You need to be able to determine if a given char value is a digit. In header file cctype, function isdigit is precisely what you want. Here's one solution:

hasDigit = isdigit(passCode[0]) || isdigit(passCode[1]) || isdigit(passCode[2]);

If you don't yet know about the boolean operator || (or), think about using if statement(s).
 
Re: i am lost may anyone guide me or show me what to use

You could use
Code:
find_first_of
. There's an reference with an example here.
 
Re: i am lost may anyone guide me or show me what to use

johng said:
You need to be able to determine if a given char value is a digit. In header file cctype, function isdigit is precisely what you want. Here's one solution:

hasDigit = isdigit(passCode[0]) || isdigit(passCode[1]) || isdigit(passCode[2]);

If you don't yet know about the boolean operator || (or), think about using if statement(s).

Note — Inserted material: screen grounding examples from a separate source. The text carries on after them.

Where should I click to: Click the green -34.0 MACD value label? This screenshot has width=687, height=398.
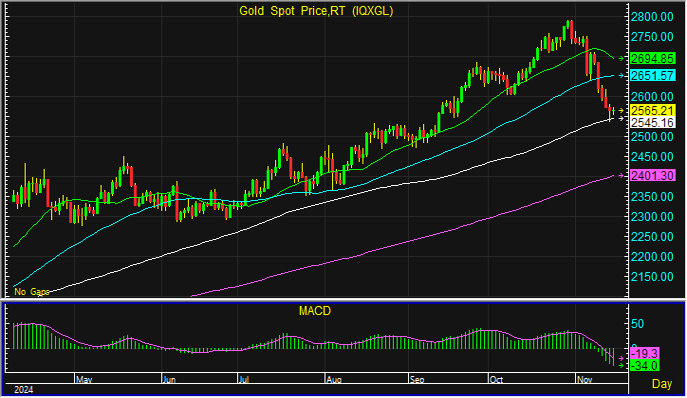(x=644, y=365)
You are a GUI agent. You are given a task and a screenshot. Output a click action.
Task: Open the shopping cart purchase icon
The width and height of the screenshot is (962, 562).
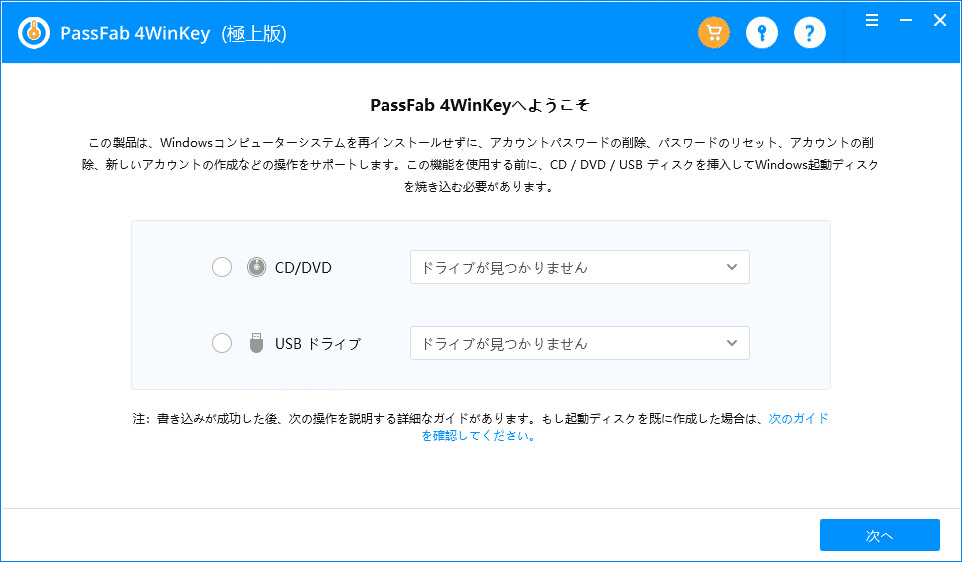tap(714, 33)
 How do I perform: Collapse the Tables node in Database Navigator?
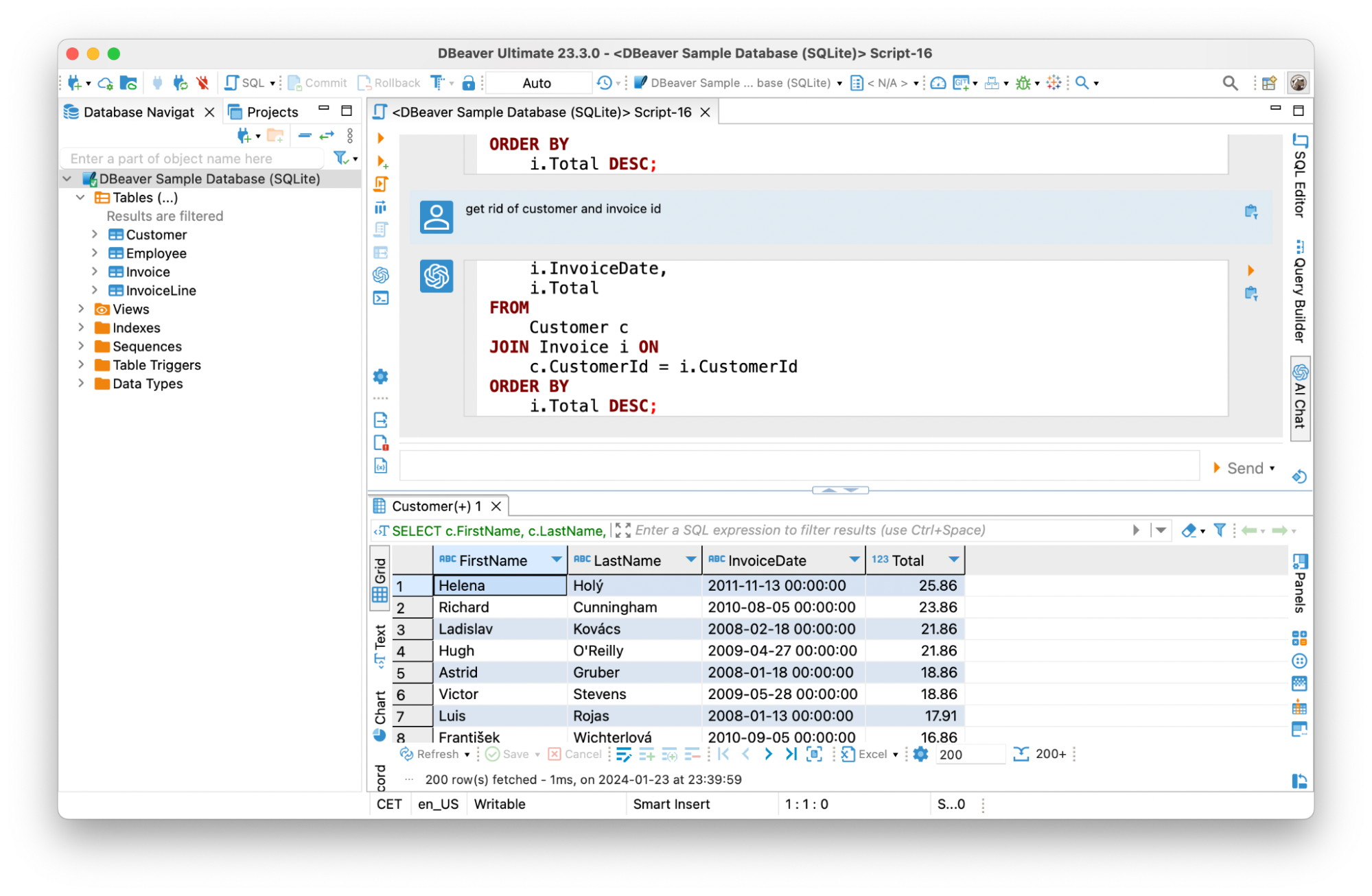coord(80,197)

is it possible to use if statements to solve this program
 
Last edited:
First you need to find if passCode[0] is a digit:
Code:
hasDigit=false;
if (isdigit(passCode[0])) {
  hasDigit=true;
}
I hope you see that the above code is equivalent to:
Code:
hasDigit=isdigit(passCode[0]);
Next you need to test if passCode[1] is a digit:
Code:
if (isdigit(passCode[1])) {
  hasDigit=true;
}
So the following code tests whether passCode[0] or passCode[1] is a digit:
Code:
hasDigit=isdigit(passCode[0]);
if (isdigit(passCode[1])) {
  hasDigit=true;
}
I hope you see that the above code is not the same as:
Code:
hasDigit=isdigit(passCode[0]);
hasDigit=isdigit(passCode[1]);
Now you can finish with one more if statement.